**Your objective:** Copy out the passage below on the abolition of the French monarchy, word for word, from beginning to end.

During the French Revolution, the National Convention proclaimed that it had abolished the French monarchy on 21 September 1792, giving rise to the French First Republic.

==Prelude==
The convention's députés were instructed to put an end to the crisis that had broken out since the prevented flight to Varennes of Louis XVI in June 1791 and the bloody capture of the Tuileries Palace (10 August 1792). Their middle-class origin and their political activity meant that most of them bore no sympathy for the monarchy, and the victory at the Battle of Valmy on 20 September (the revolution's first military success) occurred on the same day as their meeting, thus confirming their convictions.

== Proposition for abolition ==
When the député for Paris, Jean-Marie Collot d'Herbois, proposed abolition he met with little resistance; at most, Claude Basire, friend of Georges Danton, tried to temper the enthusiasm, recommending a discussion before any decision. However, Abbé Henri Grégoire, constitutional bishop of Blois, replied strongly to any suggestion of discussion:

What need do we have of discussion when everyone is in agreement? Kings are as much monsters in the moral order as in the physical order. The Courts are a workshop for crime, the foyer for corruption and the den of tyrants. The history of kings is the martyrology of nations!

Jean-François Ducos supported him in affirming that any discussion would be useless "after the lights spread by 10 August". The summary argument served as a debate and the decision taken was unanimous, giving birth to the French First Republic.

==End of an era==
In the wake of the proclamation, efforts grew to eliminate the vestiges of the Ancien régime. As the date of the Republic's first anniversary approached, the Convention passed a set of laws replacing many familiar ancien systems of order and measurement, including the old Christian calendar. This dramatic change was powerful encouragement to the growing wave of anticlericalism which sought a dechristianisation of France. The new French Republican Calendar discarded all Christian reference points and calculated time from the Republic's first full day after the monarchy, 22 September 1792, the first day of Year I.

**Dataset extract:**
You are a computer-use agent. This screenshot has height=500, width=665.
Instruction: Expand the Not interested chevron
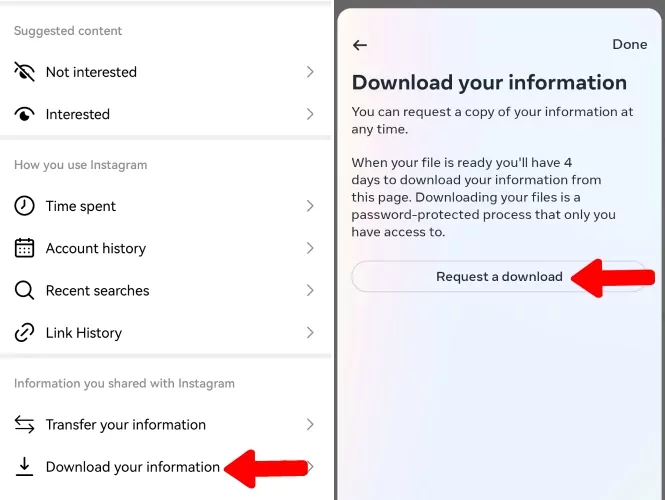click(x=310, y=72)
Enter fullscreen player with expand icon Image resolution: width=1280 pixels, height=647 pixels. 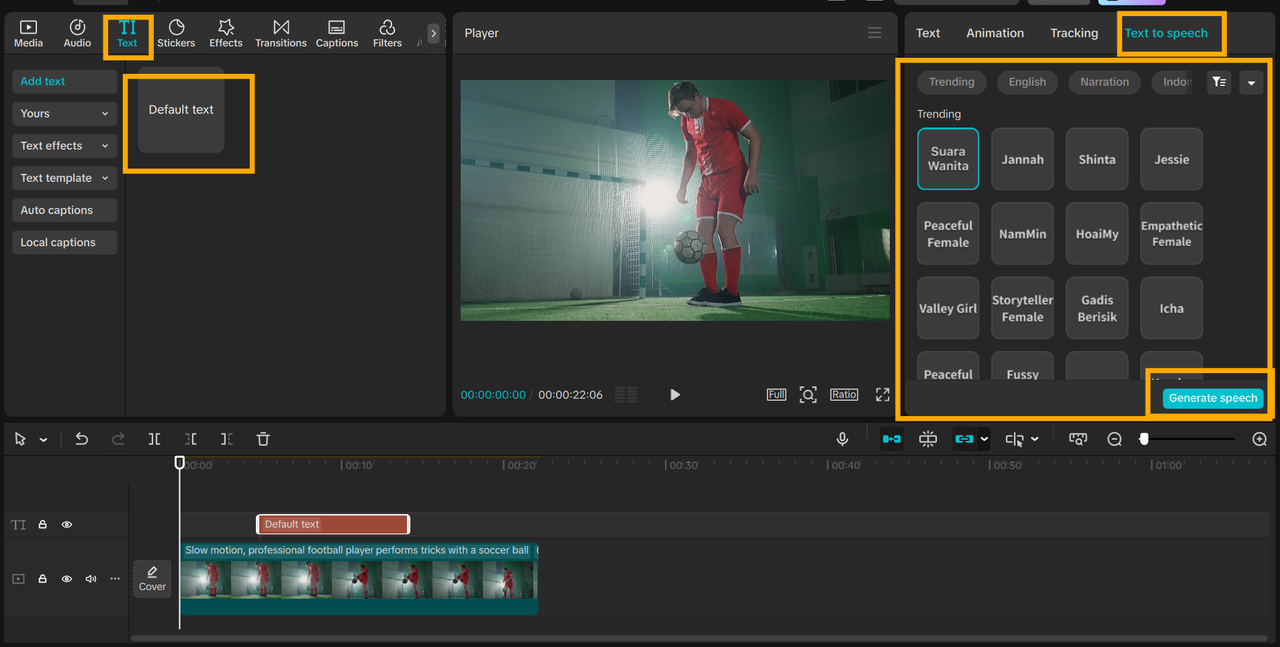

**Response to the task:**
During the French Revolution, the National Convention proclaimed that it had abolished the French monarchy on 21 September 1792, giving rise to the French First Republic.

==Prelude==
The convention's députés were instructed to put an end to the crisis that had broken out since the prevented flight to Varennes of Louis XVI in June 1791 and the bloody capture of the Tuileries Palace (10 August 1792). Their middle-class origin and their political activity meant that most of them bore no sympathy for the monarchy, and the victory at the Battle of Valmy on 20 September (the revolution's first military success) occurred on the same day as their meeting, thus confirming their convictions.

== Proposition for abolition ==
When the député for Paris, Jean-Marie Collot d'Herbois, proposed abolition he met with little resistance; at most, Claude Basire, friend of Georges Danton, tried to temper the enthusiasm, recommending a discussion before any decision. However, Abbé Henri Grégoire, constitutional bishop of Blois, replied strongly to any suggestion of discussion:

What need do we have of discussion when everyone is in agreement? Kings are as much monsters in the moral order as in the physical order. The Courts are a workshop for crime, the foyer for corruption and the den of tyrants. The history of kings is the martyrology of nations!

Jean-François Ducos supported him in affirming that any discussion would be useless "after the lights spread by 10 August". The summary argument served as a debate and the decision taken was unanimous, giving birth to the French First Republic.

==End of an era==
In the wake of the proclamation, efforts grew to eliminate the vestiges of the Ancien régime. As the date of the Republic's first anniversary approached, the Convention passed a set of laws replacing many familiar ancien systems of order and measurement, including the old Christian calendar. This dramatic change was powerful encouragement to the growing wave of anticlericalism which sought a dechristianisation of France. The new French Republican Calendar discarded all Christian reference points and calculated time from the Republic's first full day after the monarchy, 22 September 1792, the first day of Year I.